### Data excerpts

....

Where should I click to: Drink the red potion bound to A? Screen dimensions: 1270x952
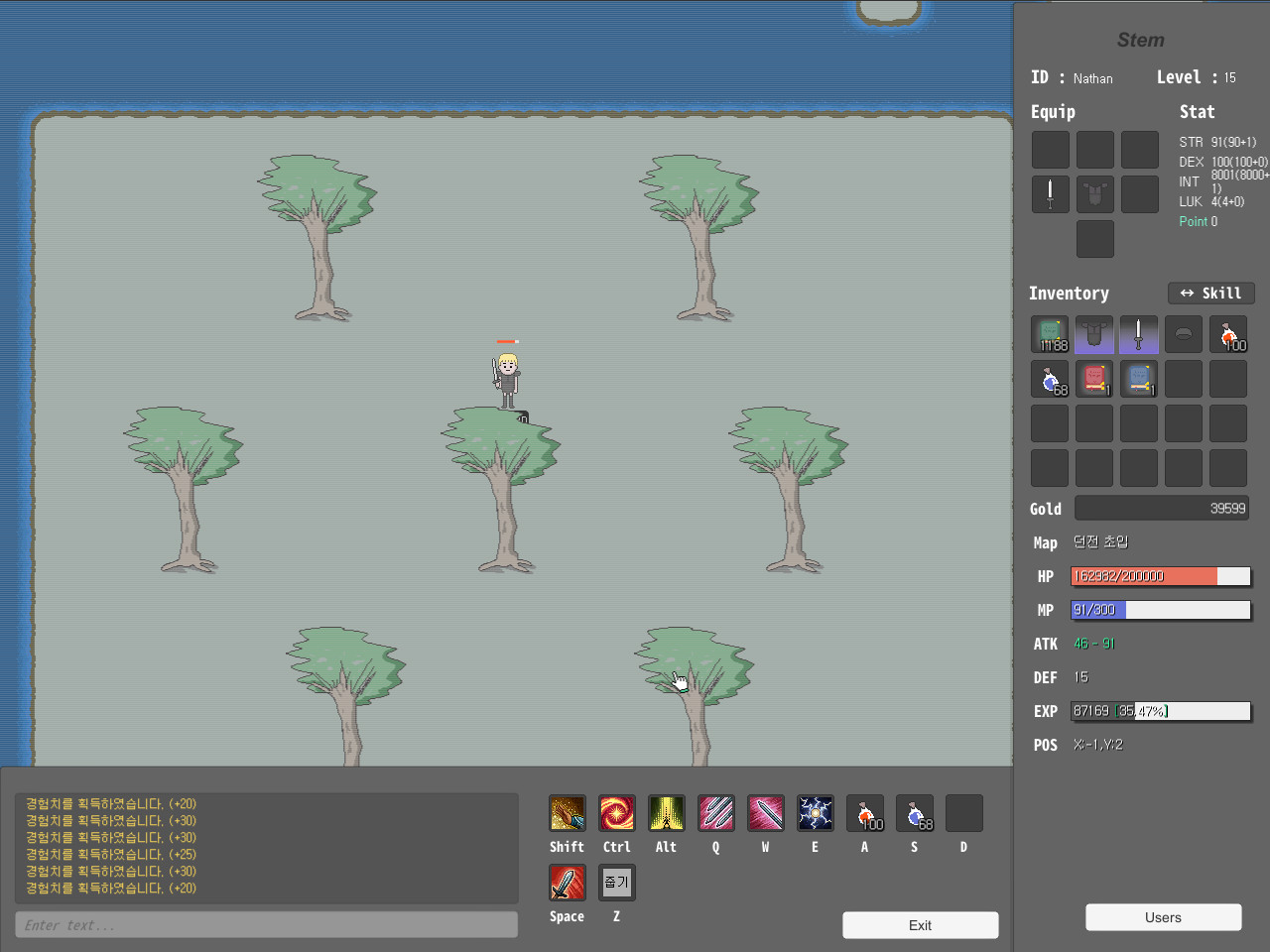pyautogui.click(x=864, y=812)
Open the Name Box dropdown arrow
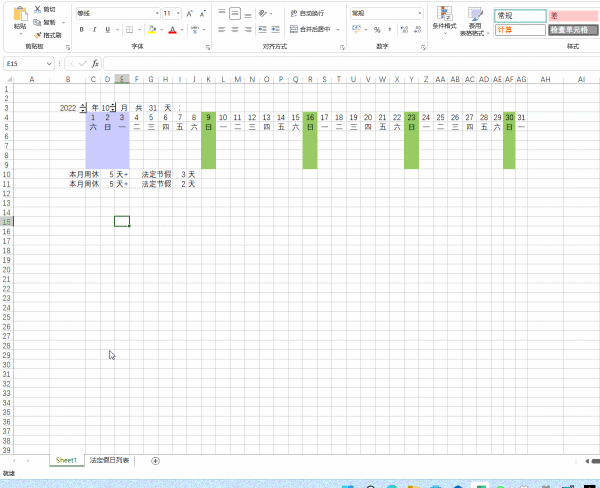This screenshot has height=488, width=600. point(52,63)
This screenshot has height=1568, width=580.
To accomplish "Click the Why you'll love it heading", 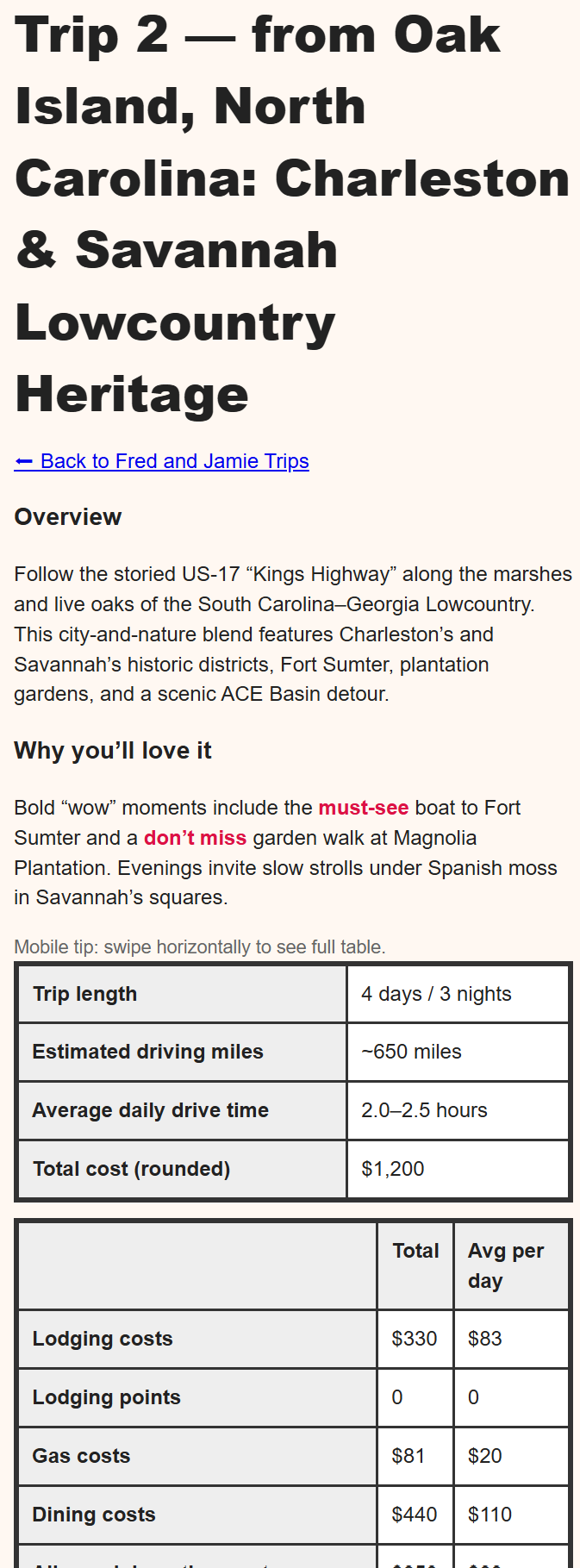I will (x=113, y=751).
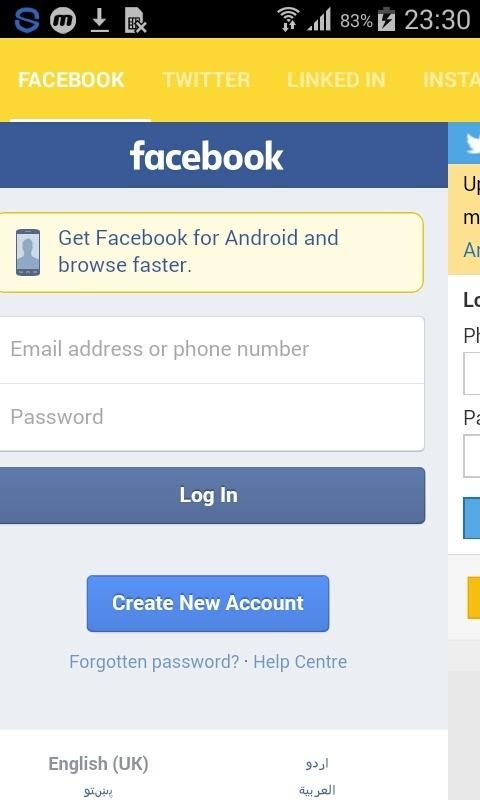Tap Get Facebook for Android banner
The height and width of the screenshot is (800, 480).
(x=211, y=253)

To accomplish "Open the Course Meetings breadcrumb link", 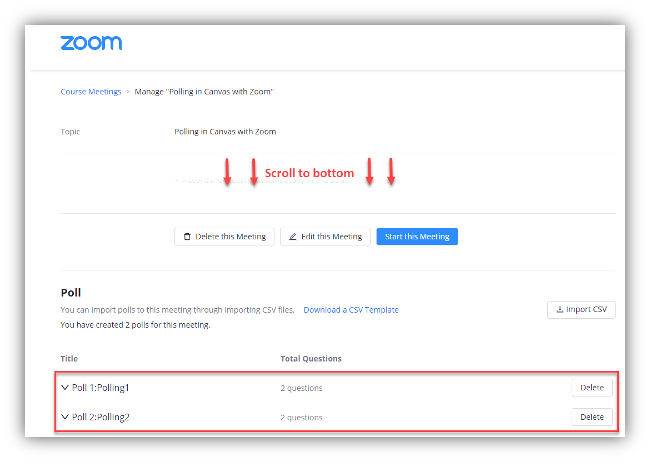I will coord(90,92).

....

Verbatim copy, pictures excluded: output the lines from the first line of the records above through the line containing "This screenshot has height=1568, width=580.".

### Solution for this exercise
Where should I click to: Drink the red potion bound to A? Screen dimensions: 1270x952
pyautogui.click(x=864, y=812)
Open the Name Box dropdown arrow
This screenshot has height=488, width=600. point(52,63)
This screenshot has height=1568, width=580.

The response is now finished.